Though arguably the "size" should be gfn_t too.

And these can all go on a single line, e.g.

	u64 fault_size, fault_flags;

Though since the kvm_run.memory_fault field and the param to the helper are "len",
a simple "len" here is better IMO.

And since this is not remotely performance sensitive, I wouldn't bother deferring
the initialization, e.g.

	gfn_t gfn = gfn_round_for_level(fault->gfn, fault->goal_level);
	gfn_t len = KVM_HPAGE_SIZE(fault->goal_level);
	u64 fault_flags;

All that said, consuming fault->goal_level is unnecessary, and not be coincidence.
The *only* time KVM should bail to userspace is if KVM failed to faultin a 4KiB
page.  Providing a hugepage is done opportunistically, it's never a hard requirement.
So throw away all of the above and see below.

> +
>  	if (is_sigpending_pfn(fault->pfn)) {
>  		kvm_handle_signal_exit(vcpu);
>  		return -EINTR;
> @@ -3309,6 +3313,15 @@ static int kvm_handle_error_pfn(struct kvm_vcpu *vcpu, struct kvm_page_fault *fa
>  		return RET_PF_RETRY;
>  	}
>  
> +	fault_size = KVM_HPAGE_SIZE(fault->goal_level);
> +	rounded_gfn = round_down(fault->gfn * PAGE_SIZE, fault_size);

We have a helper for this too, gfn_round_for_level().  Ooh, but this isn't storing
a gfn, it's storing a gpa.  Naughty, naughty.
	
> +
> +	fault_flags = 0;
> +	if (fault->write)
> +		fault_flags |= KVM_MEMORY_FAULT_FLAG_WRITE;
> +	if (fault->exec)

exec and write are mutually exclusive.  There's even documented precedent for
this in page_fault_can_be_fast().

So with a READ flag, this can be

	if (fault->write)
		fault_flags = KVM_MEMORY_FAULT_FLAG_WRITE;
	else if (fault->exec)
		fault_flags = KVM_MEMORY_FAULT_FLAG_EXEC;
	else
		fault_flags = KVM_MEMORY_FAULT_FLAG_READ;

Or as Paolo would probably write it ;-)

	fault_flags = (fault->write & 1) << KVM_MEMORY_FAULT_FLAG_WRITE_SHIFT |
		      (fault->exec & 1) << KVM_MEMORY_FAULT_FLAG_EXEC_SHIFT |
		      (!fault->write && !fault->exec) << KVM_MEMORY_FAULT_FLAG_READ_SHIFT;

(that was a joke, don't actually do that)
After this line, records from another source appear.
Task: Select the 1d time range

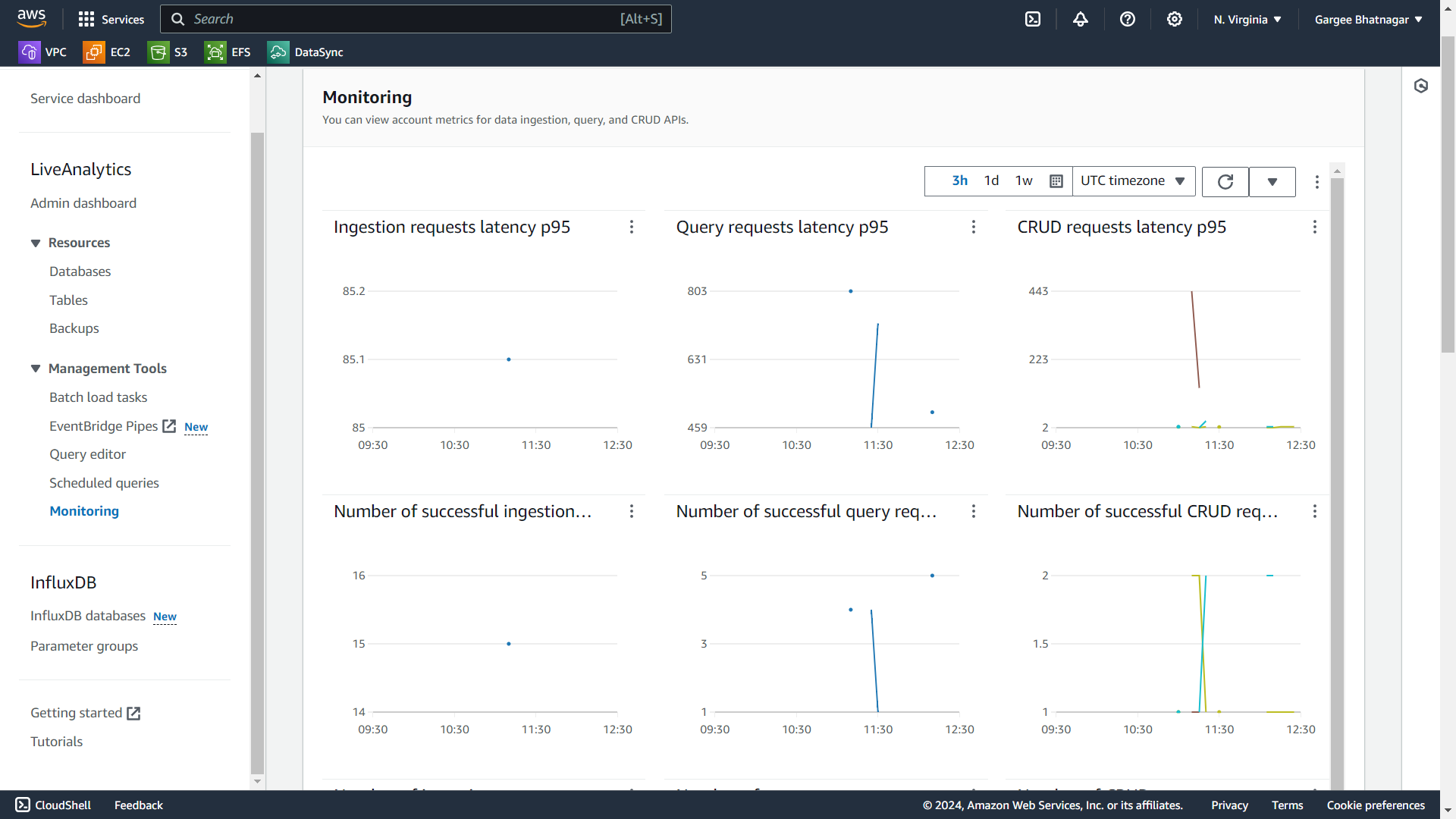Action: [x=991, y=180]
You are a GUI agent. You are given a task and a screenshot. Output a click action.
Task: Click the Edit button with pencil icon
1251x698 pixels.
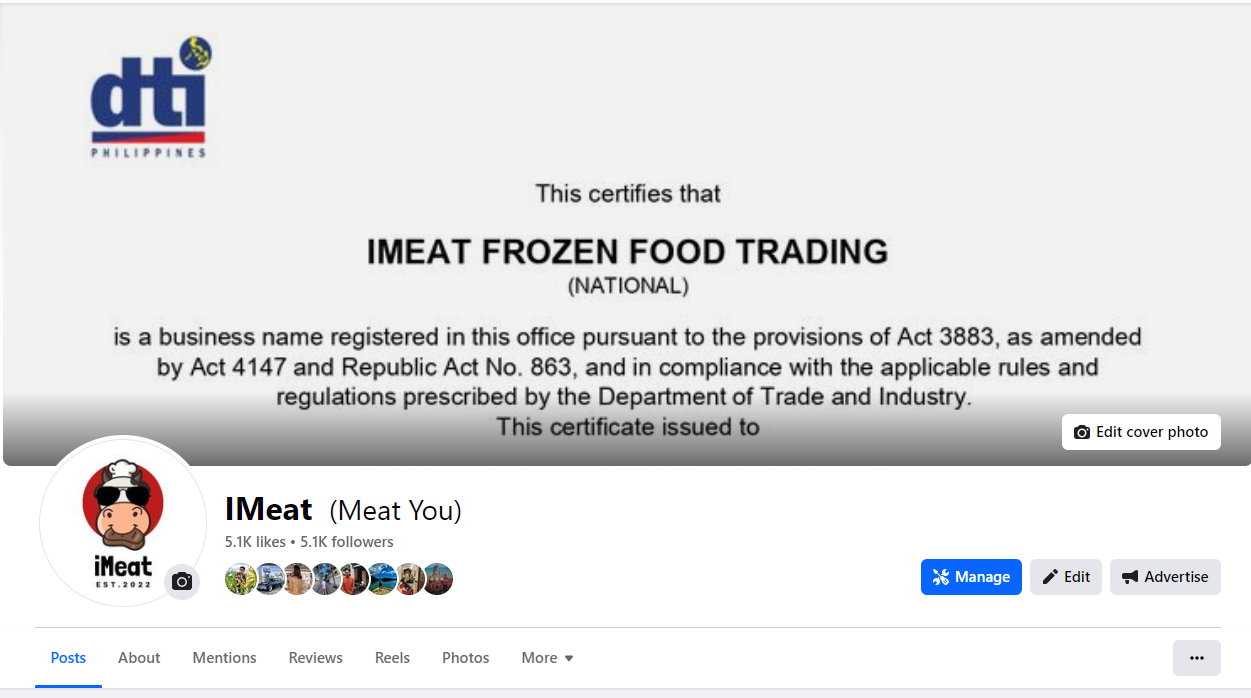[1066, 577]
> +		fault_flags |= KVM_MEMORY_FAULT_FLAG_EXEC;
> +	kvm_populate_efault_info(vcpu, rounded_gfn, fault_size, fault_flags);

This is where passing a "gfn" variable as a "gpa" looks broken.

>  	return -EFAULT;

All in all, something like this?

	u64 fault_flags;

	<other error handling>

	/* comment goes here */
	WARN_ON_ONCE(fault->goal_level != PG_LEVEL_4K);

	if (fault->write)
		fault_flags = KVM_MEMORY_FAULT_FLAG_WRITE;
	else if (fault->exec)
		fault_flags = KVM_MEMORY_FAULT_FLAG_EXEC;
	else
		fault_flags = KVM_MEMORY_FAULT_FLAG_READ;

	kvm_handle_blahblahblah_fault(vcpu, gfn_to_gpa(fault->gfn), PAGE_SIZE,
				      fault_flags);